セッション情報 パネルディスカッション1 「肝・胆・膵腫瘍性病変早期発見に向けた取り組み」

タイトル P1-06:

当院におけるGd-EOB-DTPA造影MRI肝細胞相で低信号を示す乏血性肝結節の臨床経過

演者 江崎 久男(大阪大学 消化器内科)
共同演者 薬師神 崇行(大阪大学 消化器内科), 竹原 徹郎(大阪大学 消化器内科)
抄録 【背景】high risk患者の囲い込みと画像診断技術の向上により早期肝細胞癌の発見が可能となった。しかし、Gd-EOB-DTPA造影MRI(EOB-MRI)肝細胞相で低信号を示す乏血性結節の臨床的な取り扱いについてはlead time biasの問題もあり一定の見解が得られていない。【方法】2008年4月から2013年3月までに当院で施行されたEOB-MRI肝細胞相で低信号を示した乏血性結節、68症例141病変を対象とした。EOB-MRI肝細胞相での低信号を最初に確認した日を観察開始日とし、造影CT、MRI動脈相またはCTHA(CT during hepatic arteriography)での造影効果(多血化)を認めた日、腫瘍生検を施行しHCCと診断された日、HCC診断が得られなかった病変に関しては最終画像診断日を観察終了日としてその臨床経過を検討した。【結果】全病変の平均観察期間は23か月で、56病変が多血化もしくは組織学的なHCC診断のため観察を終了した。全病変の観察開始時の平均径は10.2mmで、悪性化した病変、悪性化しなかった病変の観察終了時の平均径はそれぞれ15.4mm、10.7mmで両者の間に有意差がみられた(P<0.01)。
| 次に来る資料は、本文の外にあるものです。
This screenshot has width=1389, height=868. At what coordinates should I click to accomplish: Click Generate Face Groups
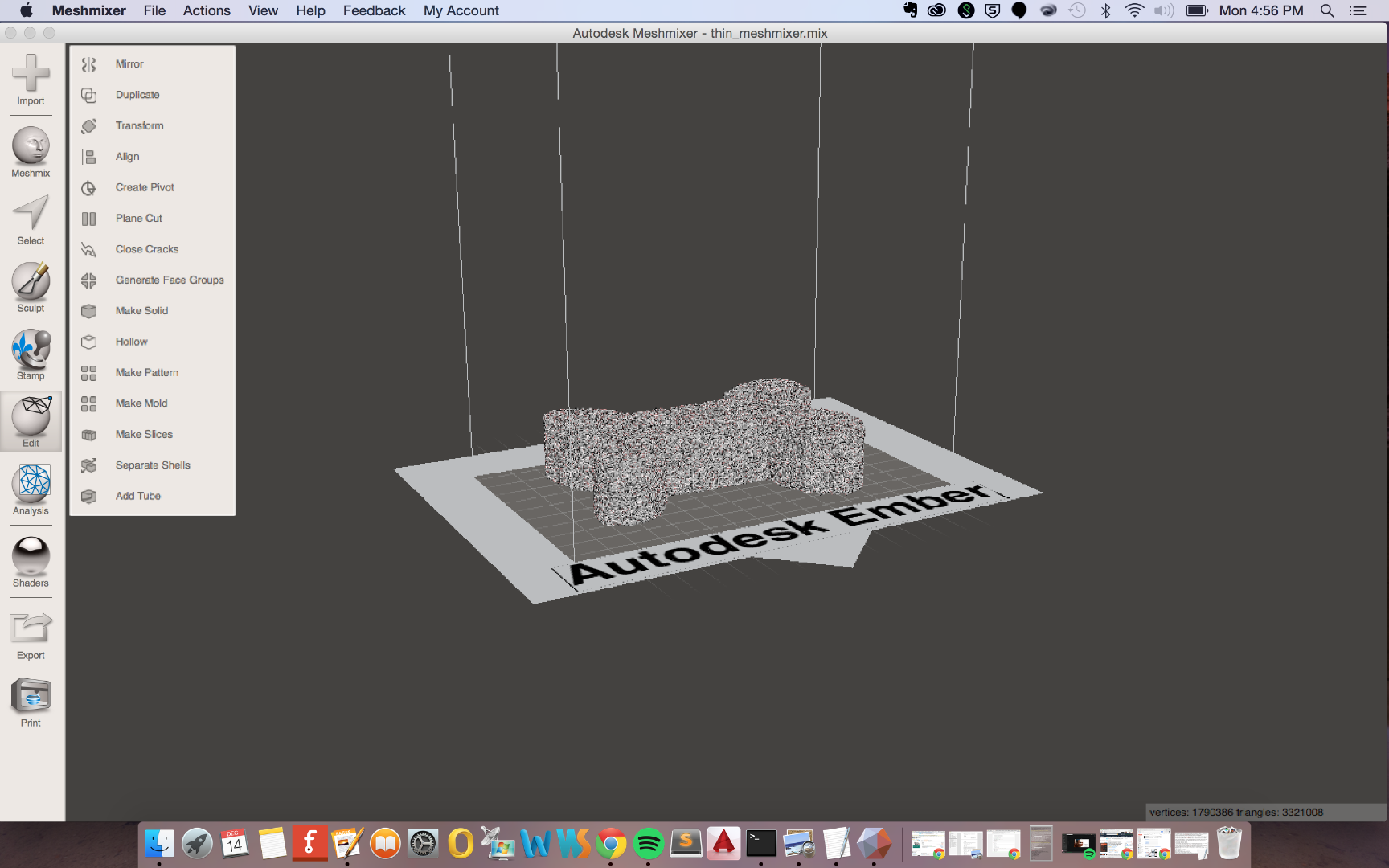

生検を施行した18病変のうち、17病変がHCCと診断され、その平均径は17.1mmであった。6か月以上経過観察し得た、観察開始時径10mm未満、10mm以上の病変のKaplan-Meier法による1年累積多血化率は13.2%、11.7%で3年累積多血化率は25.3%、54.1%であった。Cox比例ハザードモデルを用いた単変量解析では男性、高齢、HCV感染、観察開始時の病変径10mm以上、AST高値、ALT高値、T-Bil高値、PT(%)低値が多血化の有意な因子として選択された。【結論】EOB-MRI肝細胞相で低信号を示す乏血性結節を認めた場合、今回の検討からは男性、高齢者、HCV感染症例、病変径の大きい症例、肝炎の活動性が持続している症例、肝予備能低下症例はより厳重な経過観察が必要と思われた。